四国急行フェリー(高松市)が高松―宇野間のフェリーの運航を12月中旬にも打ち切る方針を固めたことが8日、関係者への取材で分かった。利用者の減少や収益の悪化を改善できず、瀬戸内国際芸術祭2019が閉幕したタイミングで決断したとみられる。来週にも四国運輸局に届け出る見通し。1910(明治43)年に国鉄の宇高連絡船の就航で始まった宇高航路は109年の歴史に幕を下ろすことになる。


廃止の見通しとなった宇高航路のフェリーに乗り込むトラック=8日午後7時40分ごろ、高松港

廃止の見通しとなった宇高航路のフェリーに乗り込むトラック=8日午後7時40分ごろ、高松港


 宇高航路は、国道フェリー(高松市)が2012年10月に運航を休止し、現在は四国急行フェリーのみが運航。公共交通機関の一つとして地元の経済や市民生活を支え、荒天時の本四間の輸送でも役目を担っている。

 宇高航路のフェリーは1960年代にかけて、四国急行フェリーの親会社の四国フェリー(高松市)と国道フェリーの前身の宇高国道フェリーなど3社が運航。瀬戸大橋開通前の87年度には年間約400万人が利用した。

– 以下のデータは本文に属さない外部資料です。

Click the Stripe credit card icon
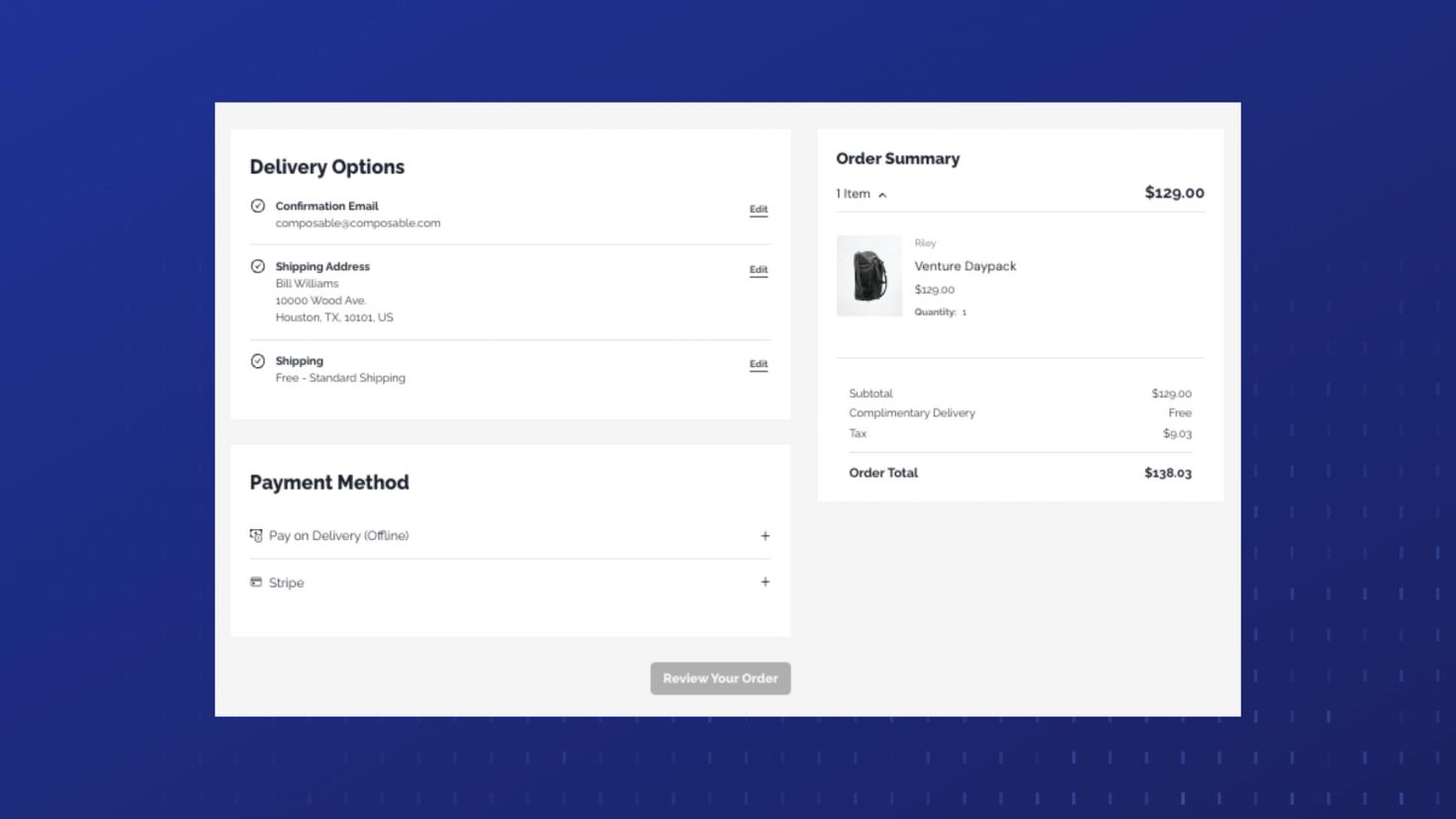The width and height of the screenshot is (1456, 819). coord(256,583)
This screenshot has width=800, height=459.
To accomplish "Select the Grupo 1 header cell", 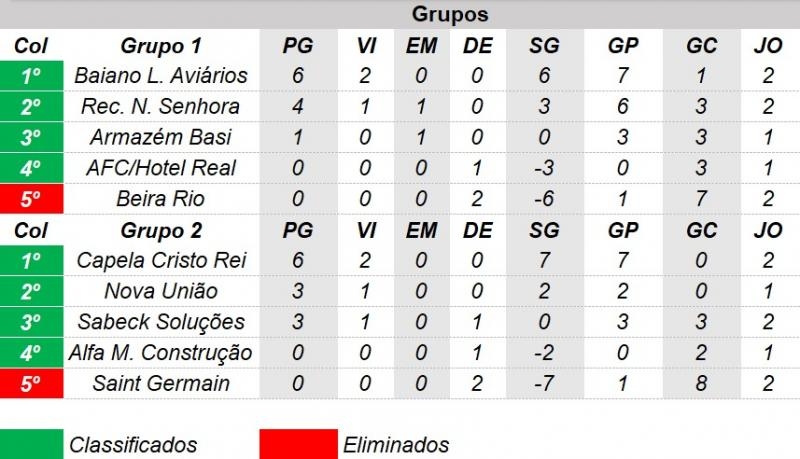I will [x=161, y=46].
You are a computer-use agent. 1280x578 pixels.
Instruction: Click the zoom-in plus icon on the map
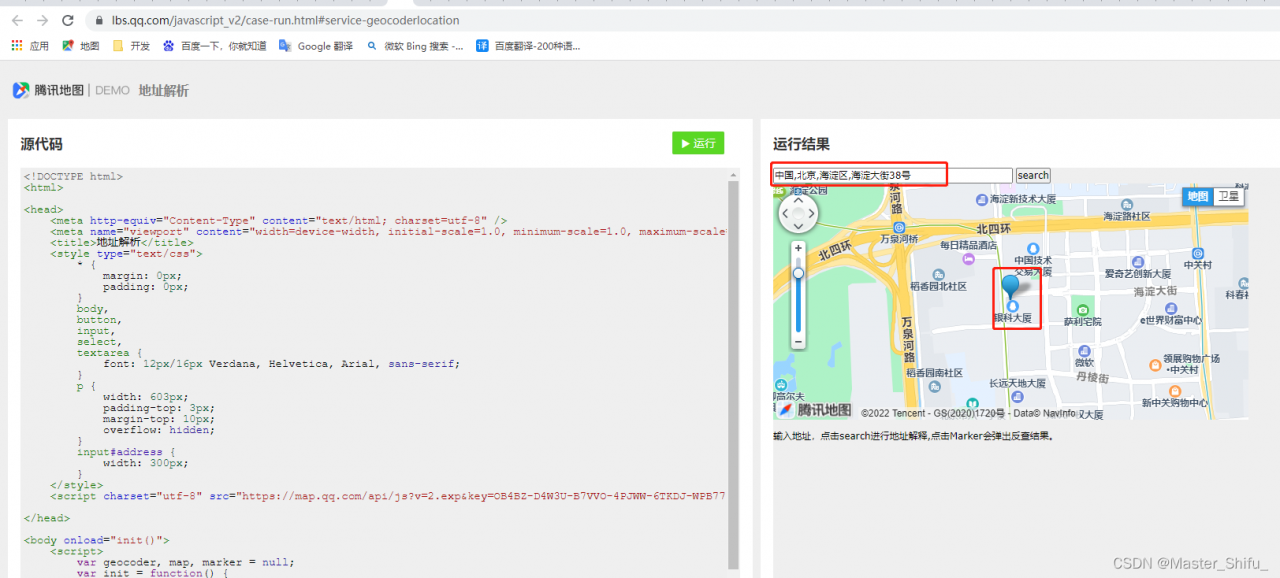click(x=797, y=249)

 2009年に1社が撤退した後、段階的に減便を進めてきた四国フェリーと国道フェリーの2社は10年にそろって航路廃止を表明。その後、国や地元自治体が航路維持を目指して協議会を発足。2社とも利用者らの要望を受けて航路の廃止届を取り下げたが、12年に国道フェリーが運航休止して以降は1社のみで運航してきた。

 13年には運航を子会社の四国急行フェリーに移管。香川、岡山2県と高松、玉野2市は、15年に同社に計3千万円の財政支援を決定。16年度も同額を支援したが、1日10往復を5往復に減便した17年度からは支援額を計1500万円に減額。19年度も同額を予算に計上している。

 行政からの支援を受けても利用者は年間約13万6千人(18年度)まで減少し、収支の改善には至らなかった。